In case anyone is interested in any of my past posts, an archive list can be found at the bottom of this page. I'd appreciate any feedback you may have by sending me an e-mail note--jertrav33@aol.com. Thanks for your interest.

Thursday, December 29

Lion

I remember vividly how Pusan, South Korea, smelled when I disembarked there in 1953. It was the stench of poverty and exotic foods and too many people displaced by a senseless war. I could smell it again when we went to see the India of 1987 in Lion. It was the same as it was in Slumdog Millionaire, a country filled to the brim and overflowing with people. Children playing and bathing in a mud-brown Ganges River, children and adults scrounging each day to get enough food to keep them alive. And the smells.

It’s the story of a boy accidentally transported by train over a thousand miles from his home and family to a place where he knew no one and didn’t even understand the language. Saroo (Sunny Pawar) and his older brother Guddu (Abhishek Bharate) are out stealing coal from a train to trade for two packets of milk to take home to his mother. The young Saroo is the living embodiment of the expression “cute as a button.” He wants to prove to his brother that he is strong enough to help him in his daily scrounging.
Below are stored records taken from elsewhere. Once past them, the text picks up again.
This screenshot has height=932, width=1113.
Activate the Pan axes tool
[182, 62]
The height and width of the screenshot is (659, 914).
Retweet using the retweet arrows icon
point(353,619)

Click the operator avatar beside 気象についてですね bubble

But then they are separated when Guddu leaves Saroo sleeping on a bench in a train station. Saroo awakens and goes looking for his brother, boarding an empty passenger train about to leave on a destination far to the west. For two days he travels on the train, and when he finally escapes, he has to live on the streets with the many other street children. He is finally picked up by the police and put in an orphanage right out of Dickens, but he is eventually adopted by Sue (Nicole Kidman) and John Brierley (David Wenham), a couple from Australia. The adult Saroo (Dev Patel) has forgotten his life before he was adopted. But he begins to have brief flashbacks to that childhood and is soon obsessed with trying to find his lost family. He uses Google Earth to try to find his birthplace, giving up his job, his girlfriend (Rooney Mara), and even his closeness to his adoptive mother.

It’s a story of love and familial connection. In many ways, it’s a beautiful film, rich with scenes of Australian countryside and overhead Google views of the India Saroo is searching. But it also makes a statement about overpopulation. The 2013 census tells us that there were 1.25 billion people in India, about one sixth of the population of the world. Sue Brierley explains to her grown son Saroo why she adopted him and his adopted brother, another of the lost children of India. She and her husband had decided that there were already too many people in the world, thus, their decision to adopt and save two children who otherwise would have simply disappeared into the sea of India’s people. The credits at the end of the movie tell us that every year there are 80,000 children in India who are “lost,” just like Saroo and the other children we see living on the streets of Calcutta. That’s a frightening statistic.

Despite the critical acclaim this film has gotten, with the probable Academy Awards nominations for Nicole Kidman and Dev Patel, for director Garth Davis, for the film as one of the best of the year, I don’t think any will go on to win. It’s a beautiful film making a beautiful statement about the need for love and family, but it’s not quite beautiful enough.